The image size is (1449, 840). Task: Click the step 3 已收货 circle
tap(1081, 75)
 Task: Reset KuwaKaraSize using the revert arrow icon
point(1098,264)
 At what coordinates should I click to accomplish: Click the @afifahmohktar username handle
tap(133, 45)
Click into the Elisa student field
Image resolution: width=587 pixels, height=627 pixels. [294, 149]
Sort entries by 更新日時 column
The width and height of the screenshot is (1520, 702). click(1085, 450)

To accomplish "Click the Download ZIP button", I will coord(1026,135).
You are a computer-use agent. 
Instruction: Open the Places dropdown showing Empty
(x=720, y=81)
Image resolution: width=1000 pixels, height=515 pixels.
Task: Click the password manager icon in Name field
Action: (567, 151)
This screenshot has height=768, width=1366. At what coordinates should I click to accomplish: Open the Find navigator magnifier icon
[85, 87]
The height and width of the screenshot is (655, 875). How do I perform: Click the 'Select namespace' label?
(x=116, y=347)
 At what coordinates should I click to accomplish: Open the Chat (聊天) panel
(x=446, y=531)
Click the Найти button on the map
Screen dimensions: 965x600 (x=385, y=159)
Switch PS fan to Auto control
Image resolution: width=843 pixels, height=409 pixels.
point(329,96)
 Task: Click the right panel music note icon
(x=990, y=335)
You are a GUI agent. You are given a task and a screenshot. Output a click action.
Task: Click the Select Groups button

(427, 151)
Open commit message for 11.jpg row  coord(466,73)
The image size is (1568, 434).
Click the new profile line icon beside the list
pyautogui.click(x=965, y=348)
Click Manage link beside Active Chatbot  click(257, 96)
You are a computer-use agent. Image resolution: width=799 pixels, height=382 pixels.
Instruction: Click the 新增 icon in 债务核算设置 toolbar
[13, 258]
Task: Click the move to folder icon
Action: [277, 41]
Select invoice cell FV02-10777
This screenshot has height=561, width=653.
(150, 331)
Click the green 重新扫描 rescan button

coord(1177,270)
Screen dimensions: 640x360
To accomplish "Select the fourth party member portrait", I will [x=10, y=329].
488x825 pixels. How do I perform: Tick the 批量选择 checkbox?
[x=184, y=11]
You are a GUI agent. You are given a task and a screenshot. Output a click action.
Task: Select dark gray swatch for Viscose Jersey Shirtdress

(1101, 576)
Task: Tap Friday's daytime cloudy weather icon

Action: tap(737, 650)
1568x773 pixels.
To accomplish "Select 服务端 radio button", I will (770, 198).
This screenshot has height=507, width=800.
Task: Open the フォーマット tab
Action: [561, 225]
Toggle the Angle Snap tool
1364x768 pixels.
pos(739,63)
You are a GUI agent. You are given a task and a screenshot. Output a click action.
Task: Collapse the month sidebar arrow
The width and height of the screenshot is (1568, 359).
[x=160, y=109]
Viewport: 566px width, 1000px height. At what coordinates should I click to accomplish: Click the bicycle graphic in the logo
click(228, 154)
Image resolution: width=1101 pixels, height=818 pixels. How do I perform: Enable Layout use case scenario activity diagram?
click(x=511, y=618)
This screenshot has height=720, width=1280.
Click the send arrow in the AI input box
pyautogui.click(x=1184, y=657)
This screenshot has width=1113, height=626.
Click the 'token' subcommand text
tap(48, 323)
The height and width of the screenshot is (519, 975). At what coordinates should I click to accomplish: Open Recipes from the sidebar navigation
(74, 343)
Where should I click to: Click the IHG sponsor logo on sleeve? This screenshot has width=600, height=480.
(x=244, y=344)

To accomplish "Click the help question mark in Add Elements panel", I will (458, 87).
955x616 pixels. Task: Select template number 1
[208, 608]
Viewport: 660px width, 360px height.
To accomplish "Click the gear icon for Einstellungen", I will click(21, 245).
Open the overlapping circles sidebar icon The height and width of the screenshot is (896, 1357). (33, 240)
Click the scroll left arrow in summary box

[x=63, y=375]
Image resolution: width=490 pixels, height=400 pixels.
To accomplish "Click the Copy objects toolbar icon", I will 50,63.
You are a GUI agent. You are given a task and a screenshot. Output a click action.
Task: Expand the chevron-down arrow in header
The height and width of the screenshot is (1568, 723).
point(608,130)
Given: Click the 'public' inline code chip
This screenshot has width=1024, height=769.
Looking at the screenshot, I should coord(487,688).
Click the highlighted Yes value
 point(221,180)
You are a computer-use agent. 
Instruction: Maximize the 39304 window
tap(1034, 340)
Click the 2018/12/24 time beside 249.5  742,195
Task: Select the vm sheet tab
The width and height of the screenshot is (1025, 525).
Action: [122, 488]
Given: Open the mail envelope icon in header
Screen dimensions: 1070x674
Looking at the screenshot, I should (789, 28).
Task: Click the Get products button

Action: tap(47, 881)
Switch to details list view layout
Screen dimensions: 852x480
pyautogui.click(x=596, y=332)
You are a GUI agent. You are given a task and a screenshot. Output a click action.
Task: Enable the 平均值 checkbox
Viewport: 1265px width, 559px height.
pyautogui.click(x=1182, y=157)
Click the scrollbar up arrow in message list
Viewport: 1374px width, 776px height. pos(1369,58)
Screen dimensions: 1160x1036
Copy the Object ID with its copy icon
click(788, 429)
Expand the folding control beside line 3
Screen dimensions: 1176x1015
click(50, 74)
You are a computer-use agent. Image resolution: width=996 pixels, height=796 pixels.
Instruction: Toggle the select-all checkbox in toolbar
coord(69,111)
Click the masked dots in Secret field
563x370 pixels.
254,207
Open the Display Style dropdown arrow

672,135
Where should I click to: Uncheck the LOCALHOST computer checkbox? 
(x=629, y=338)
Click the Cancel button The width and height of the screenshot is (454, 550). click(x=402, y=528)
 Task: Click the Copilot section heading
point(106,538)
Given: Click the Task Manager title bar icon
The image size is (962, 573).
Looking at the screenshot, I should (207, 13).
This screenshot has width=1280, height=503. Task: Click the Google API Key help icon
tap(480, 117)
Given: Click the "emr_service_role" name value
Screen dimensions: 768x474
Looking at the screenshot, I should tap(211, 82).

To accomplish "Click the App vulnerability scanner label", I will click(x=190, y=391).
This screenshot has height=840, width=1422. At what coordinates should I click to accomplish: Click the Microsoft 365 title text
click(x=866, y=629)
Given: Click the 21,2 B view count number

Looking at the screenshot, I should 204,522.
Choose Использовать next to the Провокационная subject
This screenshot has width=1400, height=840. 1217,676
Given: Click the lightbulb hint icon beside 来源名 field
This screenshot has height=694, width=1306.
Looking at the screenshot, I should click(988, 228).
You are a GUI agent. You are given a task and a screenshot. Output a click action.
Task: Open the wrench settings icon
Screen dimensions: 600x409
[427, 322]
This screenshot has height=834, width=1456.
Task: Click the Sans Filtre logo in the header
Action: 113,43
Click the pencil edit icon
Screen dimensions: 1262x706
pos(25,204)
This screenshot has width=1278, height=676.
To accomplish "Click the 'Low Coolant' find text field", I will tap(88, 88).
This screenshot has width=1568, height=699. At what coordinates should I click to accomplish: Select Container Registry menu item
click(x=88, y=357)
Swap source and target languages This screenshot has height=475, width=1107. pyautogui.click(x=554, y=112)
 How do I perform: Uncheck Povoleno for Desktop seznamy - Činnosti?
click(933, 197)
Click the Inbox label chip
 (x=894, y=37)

WHAT TO PRODUCE
Copy each entry exactly. Omit none.

WRITTEN SOLUTION
The image size is (1449, 840). Task: Click the step 3 已收货 circle
tap(1081, 75)
 Task: Reset KuwaKaraSize using the revert arrow icon
point(1098,264)
 At what coordinates should I click to accomplish: Click the @afifahmohktar username handle
tap(133, 45)
Click into the Elisa student field
Image resolution: width=587 pixels, height=627 pixels. [294, 149]
Sort entries by 更新日時 column
The width and height of the screenshot is (1520, 702). click(1085, 450)

To accomplish "Click the Download ZIP button", I will coord(1026,135).
You are a computer-use agent. 
Instruction: Open the Places dropdown showing Empty
(x=720, y=81)
Image resolution: width=1000 pixels, height=515 pixels.
Task: Click the password manager icon in Name field
Action: (567, 151)
This screenshot has height=768, width=1366. At what coordinates should I click to accomplish: Open the Find navigator magnifier icon
[85, 87]
The height and width of the screenshot is (655, 875). How do I perform: Click the 'Select namespace' label?
(x=116, y=347)
 At what coordinates should I click to accomplish: Open the Chat (聊天) panel
(x=446, y=531)
Click the Найти button on the map
Screen dimensions: 965x600 (x=385, y=159)
Switch PS fan to Auto control
Image resolution: width=843 pixels, height=409 pixels.
point(329,96)
 Task: Click the right panel music note icon
(x=990, y=335)
You are a GUI agent. You are given a task and a screenshot. Output a click action.
Task: Click the Select Groups button

(427, 151)
Open commit message for 11.jpg row  coord(466,73)
The image size is (1568, 434).
Click the new profile line icon beside the list
pyautogui.click(x=965, y=348)
Click Manage link beside Active Chatbot  click(257, 96)
You are a computer-use agent. Image resolution: width=799 pixels, height=382 pixels.
Instruction: Click the 新增 icon in 债务核算设置 toolbar
[13, 258]
Task: Click the move to folder icon
Action: [277, 41]
Select invoice cell FV02-10777
This screenshot has height=561, width=653.
(150, 331)
Click the green 重新扫描 rescan button

coord(1177,270)
Screen dimensions: 640x360
To accomplish "Select the fourth party member portrait", I will [x=10, y=329].
488x825 pixels. How do I perform: Tick the 批量选择 checkbox?
[x=184, y=11]
You are a GUI agent. You are given a task and a screenshot. Output a click action.
Task: Select dark gray swatch for Viscose Jersey Shirtdress

(1101, 576)
Task: Tap Friday's daytime cloudy weather icon

Action: tap(737, 650)
1568x773 pixels.
To accomplish "Select 服务端 radio button", I will (770, 198).
This screenshot has height=507, width=800.
Task: Open the フォーマット tab
Action: [561, 225]
Toggle the Angle Snap tool
1364x768 pixels.
pos(739,63)
You are a GUI agent. You are given a task and a screenshot. Output a click action.
Task: Collapse the month sidebar arrow
The width and height of the screenshot is (1568, 359).
[x=160, y=109]
Viewport: 566px width, 1000px height. At what coordinates should I click to accomplish: Click the bicycle graphic in the logo
click(228, 154)
Image resolution: width=1101 pixels, height=818 pixels. How do I perform: Enable Layout use case scenario activity diagram?
click(x=511, y=618)
This screenshot has height=720, width=1280.
Click the send arrow in the AI input box
pyautogui.click(x=1184, y=657)
This screenshot has width=1113, height=626.
Click the 'token' subcommand text
tap(48, 323)
The height and width of the screenshot is (519, 975). At what coordinates should I click to accomplish: Open Recipes from the sidebar navigation
(74, 343)
Where should I click to: Click the IHG sponsor logo on sleeve? This screenshot has width=600, height=480.
(x=244, y=344)

To accomplish "Click the help question mark in Add Elements panel", I will (458, 87).
955x616 pixels. Task: Select template number 1
[208, 608]
Viewport: 660px width, 360px height.
To accomplish "Click the gear icon for Einstellungen", I will click(21, 245).
Open the overlapping circles sidebar icon The height and width of the screenshot is (896, 1357). (33, 240)
Click the scroll left arrow in summary box

[x=63, y=375]
Image resolution: width=490 pixels, height=400 pixels.
To accomplish "Click the Copy objects toolbar icon", I will 50,63.
You are a GUI agent. You are given a task and a screenshot. Output a click action.
Task: Expand the chevron-down arrow in header
The height and width of the screenshot is (1568, 723).
point(608,130)
Given: Click the 'public' inline code chip
This screenshot has width=1024, height=769.
Looking at the screenshot, I should coord(487,688).
Click the highlighted Yes value
 point(221,180)
You are a computer-use agent. 
Instruction: Maximize the 39304 window
tap(1034, 340)
Click the 2018/12/24 time beside 249.5  742,195
Task: Select the vm sheet tab
The width and height of the screenshot is (1025, 525).
Action: [122, 488]
Given: Open the mail envelope icon in header
Screen dimensions: 1070x674
Looking at the screenshot, I should (789, 28).
Task: Click the Get products button

Action: tap(47, 881)
Switch to details list view layout
Screen dimensions: 852x480
pyautogui.click(x=596, y=332)
You are a GUI agent. You are given a task and a screenshot. Output a click action.
Task: Enable the 平均值 checkbox
Viewport: 1265px width, 559px height.
pyautogui.click(x=1182, y=157)
Click the scrollbar up arrow in message list
Viewport: 1374px width, 776px height. pos(1369,58)
Screen dimensions: 1160x1036
Copy the Object ID with its copy icon
click(788, 429)
Expand the folding control beside line 3
Screen dimensions: 1176x1015
click(50, 74)
You are a computer-use agent. Image resolution: width=996 pixels, height=796 pixels.
Instruction: Toggle the select-all checkbox in toolbar
coord(69,111)
Click the masked dots in Secret field
563x370 pixels.
254,207
Open the Display Style dropdown arrow

672,135
Where should I click to: Uncheck the LOCALHOST computer checkbox? 
(x=629, y=338)
Click the Cancel button The width and height of the screenshot is (454, 550). click(x=402, y=528)
 Task: Click the Copilot section heading
point(106,538)
Given: Click the Task Manager title bar icon
The image size is (962, 573).
Looking at the screenshot, I should (207, 13).
This screenshot has width=1280, height=503. Task: Click the Google API Key help icon
tap(480, 117)
Given: Click the "emr_service_role" name value
Screen dimensions: 768x474
Looking at the screenshot, I should tap(211, 82).

To accomplish "Click the App vulnerability scanner label", I will click(x=190, y=391).
This screenshot has height=840, width=1422. At what coordinates should I click to accomplish: Click the Microsoft 365 title text
click(x=866, y=629)
Given: Click the 21,2 B view count number

Looking at the screenshot, I should 204,522.
Choose Использовать next to the Провокационная subject
This screenshot has width=1400, height=840. 1217,676
Given: Click the lightbulb hint icon beside 来源名 field
This screenshot has height=694, width=1306.
Looking at the screenshot, I should click(988, 228).
You are a GUI agent. You are given a task and a screenshot. Output a click action.
Task: Open the wrench settings icon
Screen dimensions: 600x409
[427, 322]
This screenshot has height=834, width=1456.
Task: Click the Sans Filtre logo in the header
Action: 113,43
Click the pencil edit icon
Screen dimensions: 1262x706
pos(25,204)
This screenshot has width=1278, height=676.
To accomplish "Click the 'Low Coolant' find text field", I will tap(88, 88).
This screenshot has width=1568, height=699. At what coordinates should I click to accomplish: Select Container Registry menu item
click(x=88, y=357)
Swap source and target languages This screenshot has height=475, width=1107. pyautogui.click(x=554, y=112)
 How do I perform: Uncheck Povoleno for Desktop seznamy - Činnosti?
click(933, 197)
Click the Inbox label chip
 (x=894, y=37)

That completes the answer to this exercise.